Settlement watchdog Peace Now told AFP that 1,031 plots
were offered by Israel's housing and construction ministry in the occupied West Bank and 828 in annexed east Jerusalem, and that successful bidders would be able to start construction shortly.
"Within a few months they will choose the winning bids and the successful contractors will be able to start building within a number of weeks (after that)," the group's Hagit Ofran said.
The Palestinians, who have long viewed settlements as a major obstacle to resolving the decades-old conflict, threatened to go to the UN Security Council over the latest Israeli move.
"The PLO is considering a mechanism to go the Security Council and the UN against these new Israeli decisions, especially as there are international resolutions that consider settlements illegal," Palestine Liberation Organisation senior member Wassel Abu Youssef told AFP, without elaborating.
Kerry sought Sunday to calm fears that Israeli-Palestinian peace talks were faltering.
"I remain hopeful, and we will make every effort in the United States to move the process forward in a fair-handed way, a balanced way that reflects the complexity of these issues," he said shortly after arriving in Cairo on the first stop of an 11-day tour, which will also take him to Israel and the Palestinian territories.
He stressed that the United States remained committed to helping the parties reach a final peace deal, but acknowledged recent tensions over Israel's stated intention to keep building settler homes.
"There is no doubt... that the settlements have disturbed people's perceptions of whether or not people are serious and are moving in the right direction," he admitted.
After almost three years of stalemate, Kerry doggedly persuaded the two sides in late July to resume their negotiations aimed at achieving two states living side by side.

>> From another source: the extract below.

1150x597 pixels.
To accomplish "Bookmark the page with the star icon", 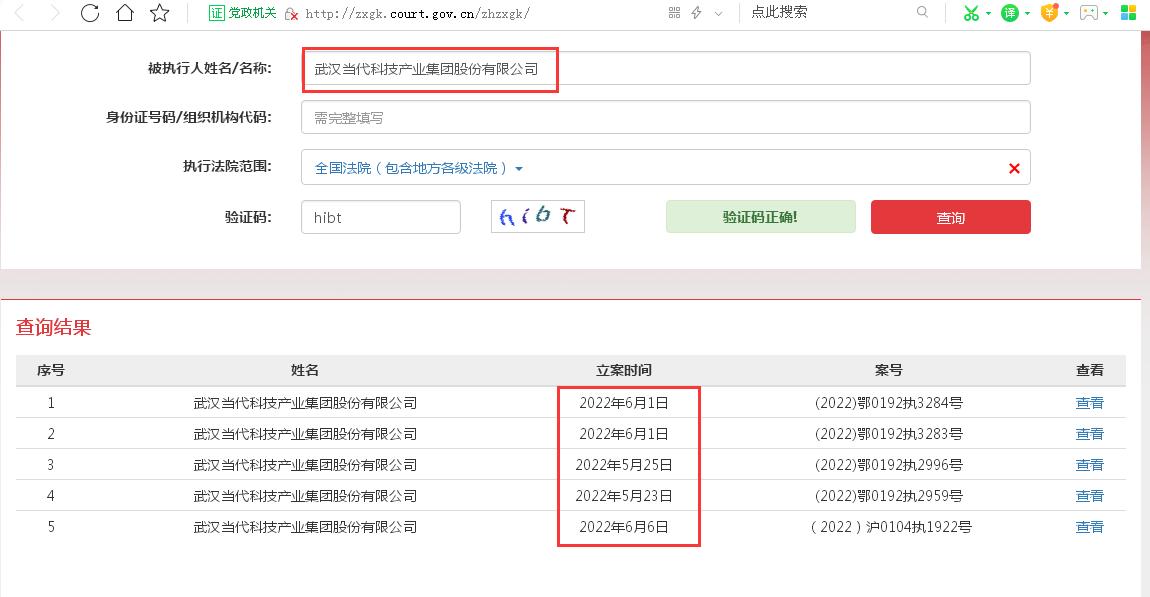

He has insisted that participants maintain silence on the progress of the negotiations, in order to prevent any efforts to torpedo the talks.
Last week Israeli Prime Minister Benjamin Netanyahu and Interior Minister Gideon Saar were reported to have agreed to build 1,500 new homes in the east Jerusalem settlement of Ramat Shlomo.
Previous plans to build in the northeast Jerusalem settlement of mainly ultra-Orthodox Jews were announced during a March 2010 visit by US Vice President Joe Biden, sparking outrage in Washington, which had been trying to revive peace talks.
Peace Now's Ofran said that of the east Jerusalem sites offered for sale on Sunday, 700 were in Ramat Shlomo.
Israel captured east Jerusalem during the 1967 Six Day War and later annexed it in a move never recognised by the international community.
Last month an Israeli official said new tenders were to be announced in the large settlement blocs and in east Jerusalem "in the coming months" as part of "understandings" reached with both the Palestinians and Washington.
The Palestinians flatly denied any such agreement.